Sculpture and the Olso Opera House

Dutchbaby blog has a long photo filled post on the beautiful Operahuset or Opera House in Olso, Norway. The $800 million building opened in 2008 and was designed by Norwegian architecture firm, Snoehetta.    
photo from  The Doors of Perception. The lead architect is Kjetil Trædal Thorsen a partner in the Norwegian architectural firm Snøhetta.
The Operahuset is architecture as landscape. From a distance, across the water it resembles an iceberg and encourages viewer engagement by allowing people to walk all over the structure.

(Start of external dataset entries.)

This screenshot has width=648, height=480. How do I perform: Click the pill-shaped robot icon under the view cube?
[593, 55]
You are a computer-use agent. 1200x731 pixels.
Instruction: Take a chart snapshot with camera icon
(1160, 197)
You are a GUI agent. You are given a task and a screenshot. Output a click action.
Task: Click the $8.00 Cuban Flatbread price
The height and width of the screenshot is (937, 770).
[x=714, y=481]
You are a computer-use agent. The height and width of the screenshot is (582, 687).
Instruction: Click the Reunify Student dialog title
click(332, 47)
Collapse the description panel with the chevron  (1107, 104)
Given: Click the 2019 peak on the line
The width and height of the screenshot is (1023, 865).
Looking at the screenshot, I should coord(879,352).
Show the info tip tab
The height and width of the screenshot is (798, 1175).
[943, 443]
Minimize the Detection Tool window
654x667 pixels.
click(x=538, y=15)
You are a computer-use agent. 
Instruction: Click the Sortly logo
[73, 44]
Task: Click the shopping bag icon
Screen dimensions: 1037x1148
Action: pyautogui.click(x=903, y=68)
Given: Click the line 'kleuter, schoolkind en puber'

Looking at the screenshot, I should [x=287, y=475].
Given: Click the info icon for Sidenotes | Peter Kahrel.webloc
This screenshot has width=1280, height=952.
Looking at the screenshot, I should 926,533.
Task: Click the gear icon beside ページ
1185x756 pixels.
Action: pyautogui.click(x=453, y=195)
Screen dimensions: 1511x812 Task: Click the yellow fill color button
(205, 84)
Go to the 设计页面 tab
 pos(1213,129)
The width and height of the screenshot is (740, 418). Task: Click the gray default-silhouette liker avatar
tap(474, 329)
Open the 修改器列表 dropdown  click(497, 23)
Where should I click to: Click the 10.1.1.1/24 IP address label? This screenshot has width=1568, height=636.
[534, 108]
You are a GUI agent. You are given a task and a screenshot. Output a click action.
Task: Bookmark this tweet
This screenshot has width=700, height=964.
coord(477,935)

What I love is how well it plays with the different qualities of light on both the intimate micro-scale as well as the big picture. To see up close go to Dutchbaby.

Friday, October 1, 2010

Sculpture and Jason deCaires Taylor

Of his bones are coral made: Those pearls that were his eyes; Nothing of him that doth fade, But doth suffer a sea-change. Into something rich and strange." ... from Shakespear's the Tempest


I just received new photos of Jason deCaires Taylor's environmental sculpture. After 3 years under the sea in Grenadian waters he latest growth of sponges, tunicates, hydroids, soft and hard corals has been beyond all expectations.
all photos Jason deCaires Taylor

Initially, I had strong reservations about the work. Not his wanting to combine sculpture and environmental work, but the aesthetic of seeing figurative concrete sculptures underwater. 
I couldn't get the image of drowned bodies out of my mind. 
Context is everything.

But now that all the sculptures have suffered their sea changes, becoming mermen and mermaids and living reefs they are beautiful, strange and living instead of dead images. I guess " I've grown accustomed to her face...."


To see more of Jason deCaires Taylor's work click Here.

Wednesday, September 29, 2010

Sculpture and Kees Verkade

Ssshhhh!

The lovers are meeting.

Again.

Can you see them?
photography by Jacques Dirand
Where?
On the right. Up the stairs. In the trees.
Over there.
All photography by Jacques Dirand
The September Veranda magazine features a French country estate, "Chateau du Tertre." It's in the Bordeaux area.  Of course the focus is on the house, but the gardens and sculpture by Kees Verkade are what you should see.

The work is lovely. The siting of the work is brilliant.
It's wildly romantic as the context of the lovers will change with every season.
Mr. Verkade's intimate pair of lovers, "Invitation" is a short distance from the house, within sight but slightly removed, sited in a formally pruned grove of trees. Shown here in the height of spring/early summer.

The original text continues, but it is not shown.